▸ **What to work on**: Collect all lines below with the string "Viva".

▸ **Stored data**:
>>>>>

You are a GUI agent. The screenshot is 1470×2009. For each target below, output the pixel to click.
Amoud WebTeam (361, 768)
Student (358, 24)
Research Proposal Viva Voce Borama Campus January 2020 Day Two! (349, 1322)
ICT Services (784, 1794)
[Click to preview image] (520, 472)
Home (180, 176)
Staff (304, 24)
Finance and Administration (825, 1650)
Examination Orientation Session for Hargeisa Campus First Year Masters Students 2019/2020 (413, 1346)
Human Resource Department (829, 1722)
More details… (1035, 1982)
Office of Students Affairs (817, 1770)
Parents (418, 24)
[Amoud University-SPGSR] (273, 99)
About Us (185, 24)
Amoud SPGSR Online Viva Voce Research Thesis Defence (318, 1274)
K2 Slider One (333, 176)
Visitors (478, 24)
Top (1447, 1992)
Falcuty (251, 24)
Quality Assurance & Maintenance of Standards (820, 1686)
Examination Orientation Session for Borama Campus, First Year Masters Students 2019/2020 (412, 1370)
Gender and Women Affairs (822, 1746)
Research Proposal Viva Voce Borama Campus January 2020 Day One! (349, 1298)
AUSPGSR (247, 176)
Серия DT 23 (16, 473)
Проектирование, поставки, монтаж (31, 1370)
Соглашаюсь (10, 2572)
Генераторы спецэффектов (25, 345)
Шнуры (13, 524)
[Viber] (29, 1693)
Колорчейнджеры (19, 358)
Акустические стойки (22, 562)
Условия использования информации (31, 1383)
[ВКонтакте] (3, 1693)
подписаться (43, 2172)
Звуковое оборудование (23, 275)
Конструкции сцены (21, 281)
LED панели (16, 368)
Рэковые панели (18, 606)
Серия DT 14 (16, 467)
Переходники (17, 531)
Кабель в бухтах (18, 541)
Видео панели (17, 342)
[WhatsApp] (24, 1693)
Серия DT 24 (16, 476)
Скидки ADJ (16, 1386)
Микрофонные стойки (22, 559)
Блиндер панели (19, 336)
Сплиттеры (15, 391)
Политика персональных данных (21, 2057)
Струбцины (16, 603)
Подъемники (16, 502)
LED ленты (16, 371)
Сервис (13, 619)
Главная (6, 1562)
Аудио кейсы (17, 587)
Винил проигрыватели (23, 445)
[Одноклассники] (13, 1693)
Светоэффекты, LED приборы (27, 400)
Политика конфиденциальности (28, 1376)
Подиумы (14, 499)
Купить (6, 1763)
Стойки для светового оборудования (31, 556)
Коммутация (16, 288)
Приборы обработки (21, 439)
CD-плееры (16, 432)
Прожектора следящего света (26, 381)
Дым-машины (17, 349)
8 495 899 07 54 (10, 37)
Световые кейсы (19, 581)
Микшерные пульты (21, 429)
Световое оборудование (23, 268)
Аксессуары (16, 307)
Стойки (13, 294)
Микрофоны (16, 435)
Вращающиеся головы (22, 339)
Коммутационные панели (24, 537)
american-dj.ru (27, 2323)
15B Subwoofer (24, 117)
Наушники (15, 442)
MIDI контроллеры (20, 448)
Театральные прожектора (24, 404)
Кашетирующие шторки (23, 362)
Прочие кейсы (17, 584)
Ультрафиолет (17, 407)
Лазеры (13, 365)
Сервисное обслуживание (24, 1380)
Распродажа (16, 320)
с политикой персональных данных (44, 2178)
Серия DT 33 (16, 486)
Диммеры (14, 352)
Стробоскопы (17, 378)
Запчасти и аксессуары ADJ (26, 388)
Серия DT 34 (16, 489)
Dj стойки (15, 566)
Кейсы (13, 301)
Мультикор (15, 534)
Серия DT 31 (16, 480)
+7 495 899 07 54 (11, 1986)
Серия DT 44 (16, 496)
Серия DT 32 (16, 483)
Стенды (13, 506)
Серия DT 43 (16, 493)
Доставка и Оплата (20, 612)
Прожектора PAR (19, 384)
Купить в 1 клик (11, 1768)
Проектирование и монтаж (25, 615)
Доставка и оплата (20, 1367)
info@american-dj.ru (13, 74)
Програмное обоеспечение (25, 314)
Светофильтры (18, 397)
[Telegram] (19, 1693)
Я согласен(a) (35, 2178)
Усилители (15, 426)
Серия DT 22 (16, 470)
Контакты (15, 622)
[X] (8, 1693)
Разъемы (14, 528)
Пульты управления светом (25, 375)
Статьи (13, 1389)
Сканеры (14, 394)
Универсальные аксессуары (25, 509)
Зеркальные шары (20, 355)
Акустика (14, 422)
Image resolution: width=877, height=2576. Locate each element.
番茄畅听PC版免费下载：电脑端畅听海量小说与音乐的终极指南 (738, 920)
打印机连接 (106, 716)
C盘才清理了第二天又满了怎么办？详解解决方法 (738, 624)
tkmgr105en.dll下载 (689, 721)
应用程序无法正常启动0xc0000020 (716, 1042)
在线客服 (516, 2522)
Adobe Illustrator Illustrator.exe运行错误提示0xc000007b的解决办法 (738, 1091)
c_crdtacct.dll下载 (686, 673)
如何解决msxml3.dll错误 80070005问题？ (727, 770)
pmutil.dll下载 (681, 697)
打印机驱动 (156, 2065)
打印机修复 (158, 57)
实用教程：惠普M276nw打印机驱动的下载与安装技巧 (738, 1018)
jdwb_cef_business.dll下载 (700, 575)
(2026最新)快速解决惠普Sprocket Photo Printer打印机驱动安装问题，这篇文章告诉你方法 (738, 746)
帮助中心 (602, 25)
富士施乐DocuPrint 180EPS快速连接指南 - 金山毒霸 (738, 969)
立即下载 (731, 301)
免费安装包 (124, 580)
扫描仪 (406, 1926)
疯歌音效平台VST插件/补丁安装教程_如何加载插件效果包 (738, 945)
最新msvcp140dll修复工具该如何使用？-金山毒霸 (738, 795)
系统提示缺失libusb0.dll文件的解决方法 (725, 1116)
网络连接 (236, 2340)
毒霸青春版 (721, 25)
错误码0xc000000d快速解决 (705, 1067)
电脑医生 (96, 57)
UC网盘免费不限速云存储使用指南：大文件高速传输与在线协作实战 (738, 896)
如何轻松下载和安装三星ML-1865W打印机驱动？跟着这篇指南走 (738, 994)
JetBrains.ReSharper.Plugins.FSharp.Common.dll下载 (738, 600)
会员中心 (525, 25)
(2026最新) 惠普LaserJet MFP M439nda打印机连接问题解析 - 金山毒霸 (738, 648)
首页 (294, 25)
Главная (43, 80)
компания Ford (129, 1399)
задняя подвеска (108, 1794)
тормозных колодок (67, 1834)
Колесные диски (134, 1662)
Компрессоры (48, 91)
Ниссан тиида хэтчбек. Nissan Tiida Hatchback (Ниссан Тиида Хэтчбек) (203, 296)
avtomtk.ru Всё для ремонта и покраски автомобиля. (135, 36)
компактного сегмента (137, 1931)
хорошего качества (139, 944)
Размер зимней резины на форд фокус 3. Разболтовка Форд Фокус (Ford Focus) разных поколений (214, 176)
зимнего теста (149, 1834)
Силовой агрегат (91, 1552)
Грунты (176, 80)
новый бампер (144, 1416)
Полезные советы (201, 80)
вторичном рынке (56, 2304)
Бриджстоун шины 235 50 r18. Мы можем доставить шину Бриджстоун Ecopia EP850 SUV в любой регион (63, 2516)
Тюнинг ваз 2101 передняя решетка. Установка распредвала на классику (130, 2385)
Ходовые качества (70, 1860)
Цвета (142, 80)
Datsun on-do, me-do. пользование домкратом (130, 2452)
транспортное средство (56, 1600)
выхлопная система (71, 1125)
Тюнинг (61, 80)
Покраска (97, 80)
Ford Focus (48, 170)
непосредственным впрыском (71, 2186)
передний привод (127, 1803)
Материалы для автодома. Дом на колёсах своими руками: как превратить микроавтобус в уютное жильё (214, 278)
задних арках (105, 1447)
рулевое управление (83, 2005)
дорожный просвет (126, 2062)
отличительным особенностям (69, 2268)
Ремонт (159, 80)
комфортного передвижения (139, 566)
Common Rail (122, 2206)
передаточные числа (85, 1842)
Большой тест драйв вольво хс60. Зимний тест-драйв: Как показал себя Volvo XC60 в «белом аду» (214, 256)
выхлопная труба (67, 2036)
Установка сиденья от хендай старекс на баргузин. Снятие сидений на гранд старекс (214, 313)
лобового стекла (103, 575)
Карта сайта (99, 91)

<<<<<

▸ **Result of this exercise**:
Research Proposal Viva Voce Borama Campus January 2020 Day Two! (349, 1322)
Amoud SPGSR Online Viva Voce Research Thesis Defence (318, 1274)
Research Proposal Viva Voce Borama Campus January 2020 Day One! (349, 1298)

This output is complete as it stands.